Nanotechnology combined with superconductivity could pave the way for 'spintronics'

May 5, 2005
Nanotechnology combined with superconductivity could pave the way for 'spintronics'

As the ever-increasing power of computer chips brings us closer and closer to the limits of silicon technology, many researchers are betting that the future will belong to "spintronics": a nanoscale technology in which information is carried not by the electron's charge, as it is in conventional microchips, but by the electron's intrinsic spin.
If a reliable way can be found to control and manipulate the spins, these researchers argue, spintronic devices could offer higher data processing speeds, lower electric consumption, and many other advantages over conventional chips--including, perhaps, the ability to carry out radically new quantum computations.

**MATERIAL PROVIDED:**
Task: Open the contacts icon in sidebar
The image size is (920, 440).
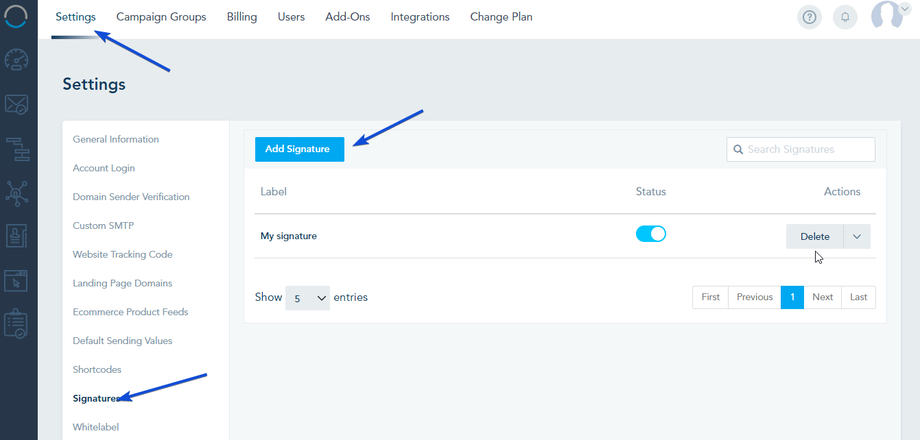Action: click(x=17, y=236)
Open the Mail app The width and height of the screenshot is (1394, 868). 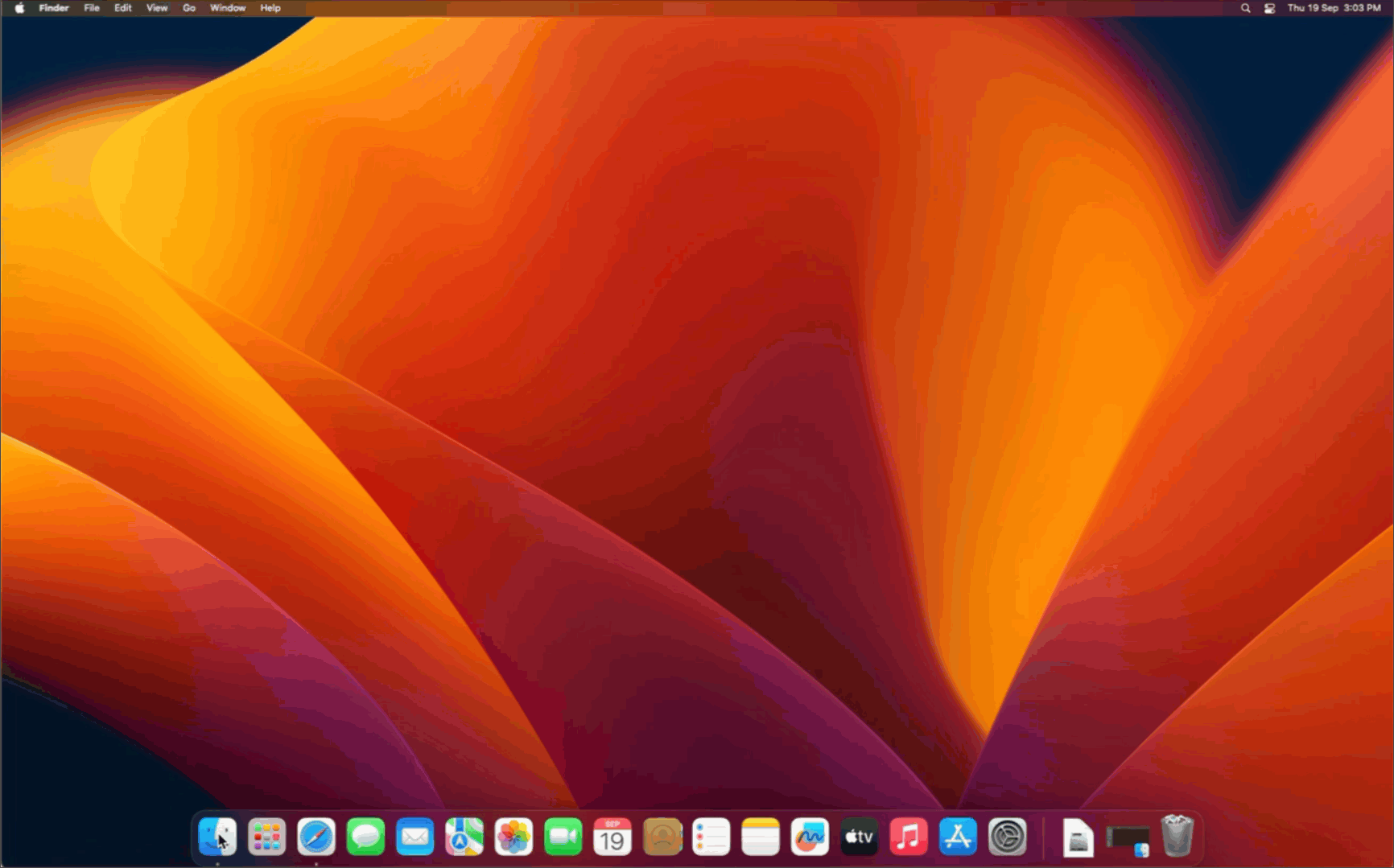click(x=415, y=837)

**INSTRUCTIONS FOR THE TASK:** Write out the part of the spintronics article between "If a reliable" and "new quantum computations.", inclusive. The lines on this page were taken from a separate source.

**WORKED SOLUTION:**
If a reliable way can be found to control and manipulate the spins, these researchers argue, spintronic devices could offer higher data processing speeds, lower electric consumption, and many other advantages over conventional chips--including, perhaps, the ability to carry out radically new quantum computations.